Thomas terbangun dengan tubuh terasa berat. Kepalanya masih berdenyut akibat ledakan yang hampir merenggut nyawanya. Saat kesadarannya pulih sepenuhnya, ia menyadari bahwa dirinya berada di dalam markas Heptagon di Afrika Selatan. Bau khas antiseptik memenuhi udara, sementara suara alat medis berdenging pelan di sekitarnya.
Ia mencoba bergerak, tetapi rasa sakit menjalar di sekujur tubuhnya. Di kursi dekat ranjangnya, Dante duduk dengan ekspresi lelah, tubuhnya masih dibalut perban akibat luka yang ia derita saat serangan di kamp pemberontak.
"Akhirnya kau bangun," Dante berkata, suaranya terdengar berat.
Thomas mengerang pelan sambil menatap sekeliling. Di sudut ruangan, Isabelle sedang memeriksa laporan intelijen, sementara Jamal duduk dengan tangan terlipat, ekspresinya serius.
"Berapa lama aku tidak sadarkan diri?" Thomas bertanya, suaranya serak.
"Hampir dua hari," jawab Isabelle tanpa menoleh. "Kami berhasil keluar dengan nyawa di tangan, tetapi ini belum selesai, Thomas."

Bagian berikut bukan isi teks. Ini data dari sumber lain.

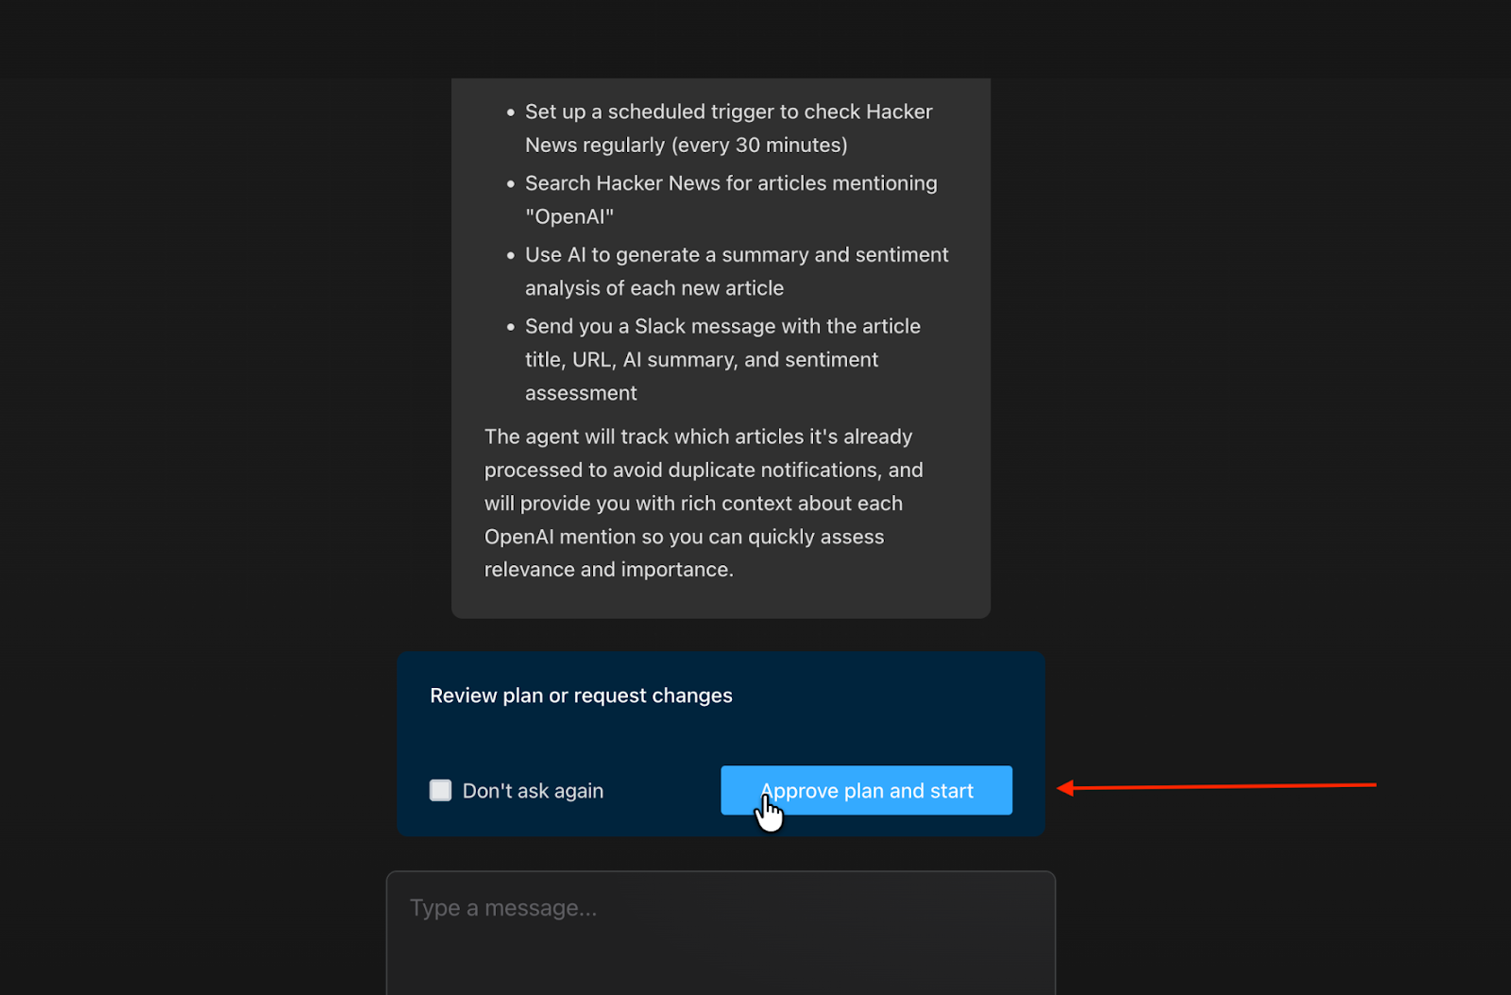Select the "Review plan or request changes" header
Screen dimensions: 1511x995
pos(581,695)
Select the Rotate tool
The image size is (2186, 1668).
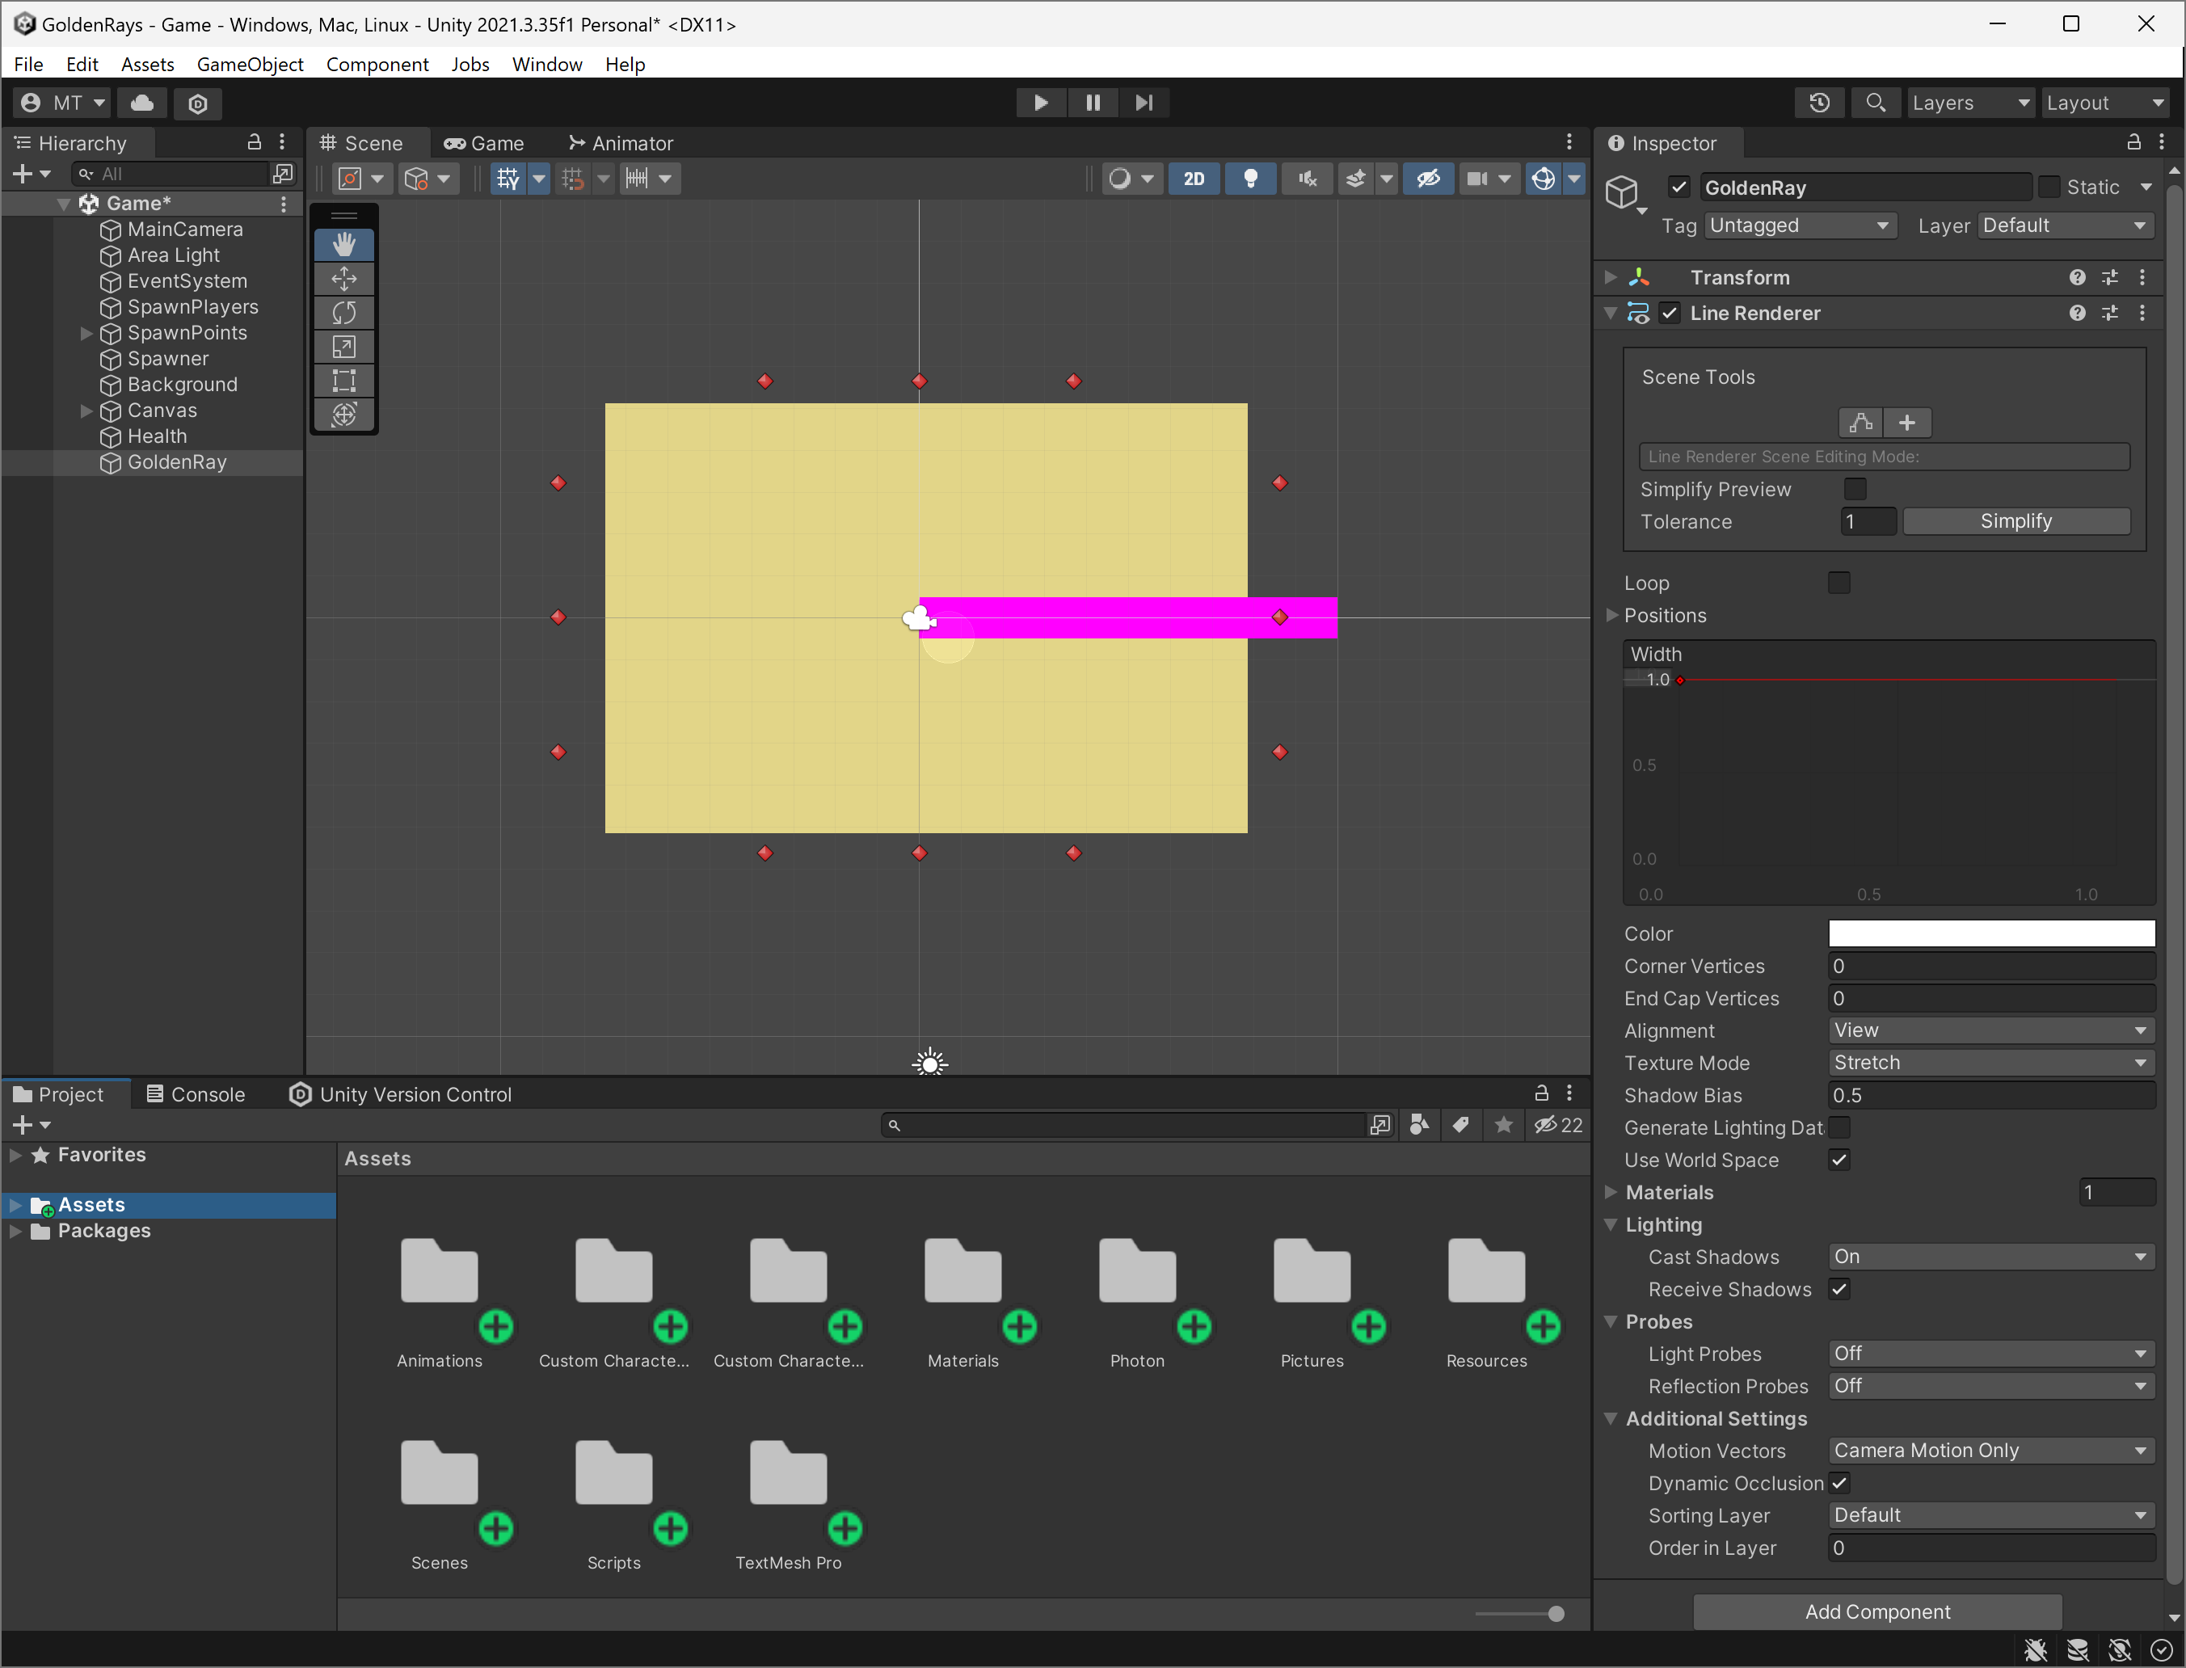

Sebastian N'Dour masuk ke dalam ruangan dengan langkah tegap. Matanya menyapu mereka satu per satu sebelum akhirnya tertuju pada Thomas. "Kita punya masalah besar."
"Black Dawn." Thomas menyebut nama itu dengan tegas, mengingat percakapan yang ia dengar sebelum mereka disergap.
Sebastian mengangguk. "Kami akhirnya berhasil mengonfirmasi keberadaan mereka. Black Dawn bukan sekadar kelompok bayangan biasa mereka adalah organisasi yang memiliki jaringan yang sangat luas, setara dengan Heptagon."
Jamal menyandarkan tubuhnya ke dinding, "Jadi kita tidak hanya berurusan dengan pemberontak kecil? Ini adalah perang besar."
"Dan perang ini baru saja dimulai." Sebastian menatap mereka dengan serius.
Identitas Organisasi Bayangan
Sebastian meletakkan sebuah tablet di meja, menampilkan berbagai informasi tentang Black Dawn. Di layar, tampak gambar beberapa orang yang wajahnya kabur, serta diagram jaringan operasi mereka.
"Black Dawn telah beroperasi dalam bayangan selama lebih dari satu dekade. Mereka memiliki kepentingan dalam berbagai konflik global, dan yang lebih buruk lagi, mereka tampaknya memiliki dukungan dari beberapa elemen di pemerintahan dunia."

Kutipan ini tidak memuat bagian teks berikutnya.